La puissance des métadonnées
Les interlocuteurs interrogés pour cet article s'accordent tous à le dire : ce n'est pas du monde du livre, petit poucet face aux acteurs majeurs de la Silicon Valley, que naîtront les prochaines intelligences artificielles propres à révolutionner l'industrie. Il n'y a donc rien d'étonnant à trouver le plus grand nombre d'applications des algorithmes en bout de chaîne, dans la recommandation littéraire. Les start-up s'appellent Collibris, BookGenie, Alexandre et Aristote, et promettent toutes de trouver « le bon livre pour le bon lecteur », voire s'affirment comme un « Tinder des lecteurs », pour reprendre le slogan du Matchmaker, développé lors de la dernière Foire du livre de Bruxelles.

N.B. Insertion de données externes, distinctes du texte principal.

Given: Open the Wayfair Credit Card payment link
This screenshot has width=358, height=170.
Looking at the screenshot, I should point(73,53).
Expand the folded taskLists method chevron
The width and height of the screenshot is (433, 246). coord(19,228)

Le principe est relativement simple : à partir de données récoltées sur vos goûts littéraires, l'application se charge de vous faire découvrir votre prochain coup de cœur. Les modèles sont évidents : Netflix dans le domaine des films et séries, Spotify dans celui de la musique, avec leurs algorithmes de recommandation surpuissants. Dans l'univers du livre, l'algorithme du réseau social Gleeph, mis au point en 2019 après cinq ans de développement et qui propose chaque jour 13 nouvelles suggestions de lecture à ses 300000 utilisateurs, s'approche aujourd'hui de ce Graal. Démonstration par les deux fondateurs, Guillaume Debaig et Khalil Mouna : « La Fnac ne connaît que les livres que vous avez achetés à la Fnac, et dans 40 % des cas, ces livres sont des cadeaux pour d'autres personnes. C'est la même chose pour Amazon, ou pour votre libraire indépendant. Sur Gleeph, vous épinglez dans votre bibliothèque les livres que vous avez aimés, qui ont parfois changé votre vie, parmi plus deux millions de livres référencés. Personne ne connaît vraiment les livres qui vous définissent, sauf vous. Et Gleeph. »

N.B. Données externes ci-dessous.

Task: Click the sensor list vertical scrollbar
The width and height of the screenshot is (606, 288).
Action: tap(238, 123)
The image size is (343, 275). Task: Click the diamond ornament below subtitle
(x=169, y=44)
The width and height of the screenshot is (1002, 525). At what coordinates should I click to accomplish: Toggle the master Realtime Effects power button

Ces données « de très grande qualité » représentent évidemment une mine d'informations monnayables, à l'ère du big data. Les deux entrepreneurs mettent ainsi leur algorithme de recommandation à la disposition du site de libraires indépendants Lalibrairie.com, pour prolonger le temps de visite et susciter l'acte d'achat. « Notre outil est un appui pour les libraires : si le spécialiste du manga n'est pas présent dans le magasin, un autre libraire pourra tout de même aiguiller un client, ce qui évitera qu'il reparte les mains vides et qu'il aille se fournir sur une grande plateforme. »

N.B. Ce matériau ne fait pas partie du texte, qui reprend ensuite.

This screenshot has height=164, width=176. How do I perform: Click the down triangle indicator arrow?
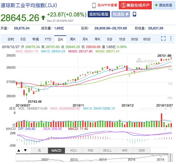pos(25,150)
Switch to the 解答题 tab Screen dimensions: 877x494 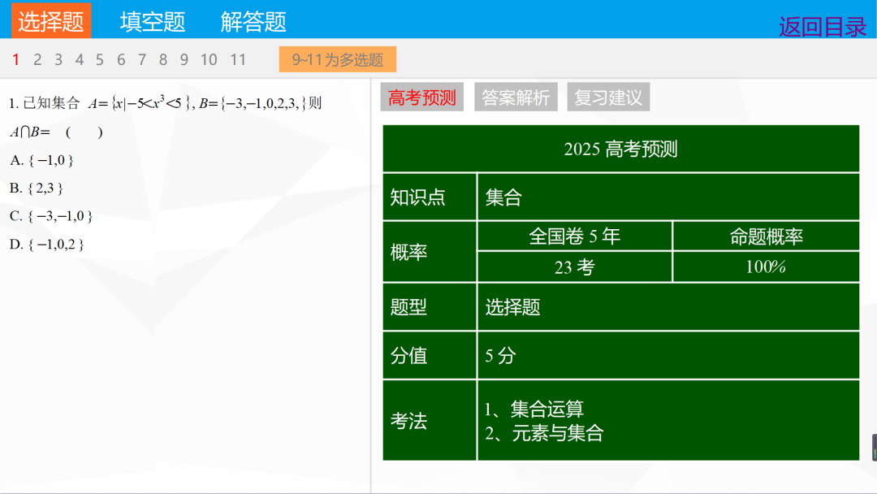coord(252,20)
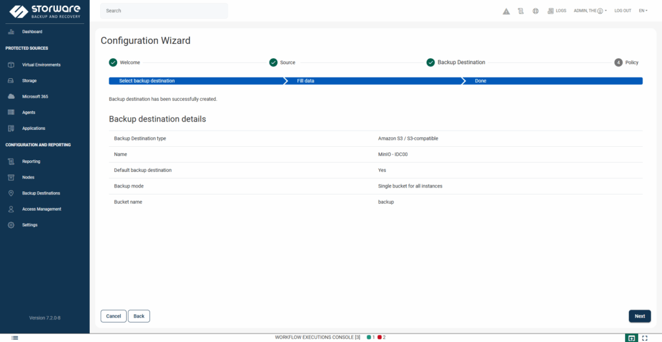This screenshot has width=662, height=342.
Task: Click the scroll document icon in header
Action: [x=521, y=11]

Pour les éditeurs, la promesse est elle aussi alléchante : Gleeph propose de diffuser dans les feed d'actualité de lecteurs ciblés les publicités qui vont les intéresser. « Et nous précisons toujours quand la recommandation est sponsorisée », insiste Guillaume Debaig. Avec un nombre de membres en hausse de 10 % en janvier 2021, et des données toujours plus précises, prévoir le prochain carton du livre ne relève plus vraiment de la science-fiction. Après tout, en 2013, c'est à partir des datas collectées sur ses utilisateurs que Netflix a déterminé le cadre (la conquête de la Maison Blanche) et l'acteur principal (Kevin Spacey) de sa première création originale, House of Cards, avec le succès (programmé) que l'on connaît.